Accueil de la petite enfance : vers un renforcement des contrôles ? (une analyse d'A. Legrand)
Paru dans Petite enfance le mardi 06 février 2024.
Une association franco-allemande pour l’animation et la communication gérait deux établissements accueillant de très jeunes enfants, le jardin d’enfants "Les lutins bavards" et la crèche "Les petits génies", situés à Créteil et dont l’originalité est de permettre la pratique et l’approfondissement de la langue allemande aux enfants de moins de six ans. Suite à un contrôle des services de la Direction de la protection maternelle et infantile et de la promotion de la santé, fin novembre 2023, un rapport a signalé divers dysfonctionnements dans le fonctionnement de l’établissement, qui soulevaient certains problèmes de sécurité. Deux décisions préfectorales du 22 décembre 2023 ont fini par prononcer la fermeture immédiate des deux structures. Pour obtenir la suspension de l’exécution de ces décisions, l’association gestionnaire a saisi d’une demande de référé-liberté le juge des référés du TA de Melun, qui a rejeté cette demande par ordonnance du 29 décembre 2023. Sur appel, le Conseil d’Etat confirme le rejet dans une décision du 18 janvier 2024.

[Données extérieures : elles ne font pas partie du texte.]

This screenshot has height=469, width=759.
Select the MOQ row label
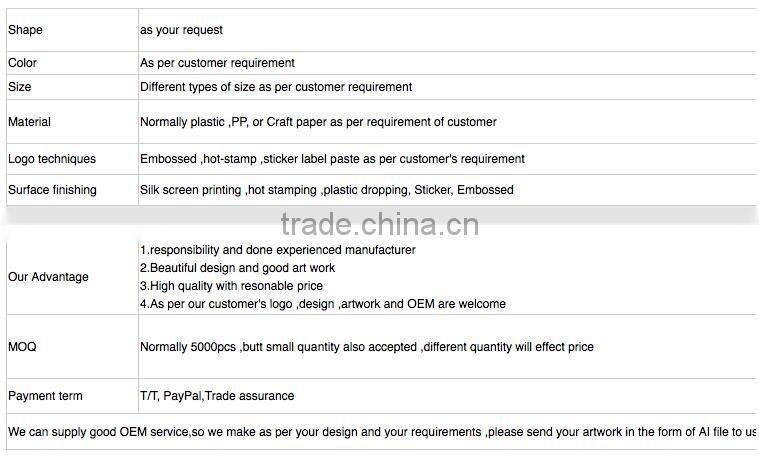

L’association requérante reprochait plusieurs de ses aspects à la décision préfectorale : et d’abord sa brutalité. Elle était intervenue à la veille des vacances de Noël, empêchant de prévenir les parents dans de bonnes conditions et de procéder aux travaux nécessaires avant la rentrée, ce qui compromettait celle-ci ; à elle seule, cette circonstance et la gravité des effets créés justifiaient, selon l’association, la condition d’urgence nécessaire au prononcé d’une décision de référé.
La décision portait atteinte à plusieurs libertés fondamentales, parmi lesquelles la liberté d’entreprendre, la liberté d’association l’intérêt supérieur des enfants accueillis, la liberté d’enseignement et la continuité du service public. Enfin, elle ne respectait pas le principe du contradictoire, dans la mesure où l’association n’avait pas reçu communication du PV de la visite de contrôle et n’avait donc pu présenter ses observations.
Le Conseil d’Etat rejette ces arguments. Il constate que l’association avait été alertée depuis plusieurs mois de la nécessité de procéder à des travaux. Elle avait, en particulier, reçu un avis défavorable de la commission communale de sécurité dès janvier 2023 et n’avait donné aucune suite ni aux recommandations de la direction de l’économie, de l’emploi, du travail et des solidarités, ni à celles du président du conseil départemental. Elle avait aussi été mise en garde à plusieurs reprises, sans résultats, sur l’existence de dysfonctionnements quant à la qualification des professionnels et au taux d’encadrement des enfants. L’association ne pouvait donc prétendre être prise par surprise et le Conseil d’Etat rejette sa requête.
On a parfois taxé l'administration, non sans justification, d'indulgence excessive à l'égard des structures accueillant les populations les plus fragiles. Que ces reproches et leurs conséquences l'incitent à renforcer ses contrôles, en accordant une attention particulière aux questions de sécurité et de qualité de l'accueil et à contrecarrer les tentations d'inertie qui animent parfois ses interlocuteurs, compte tenu du coût de certaines des mesures demandées, n'a rien que de très naturel. La présente affaire est un exemple caractéristique de cette tendance.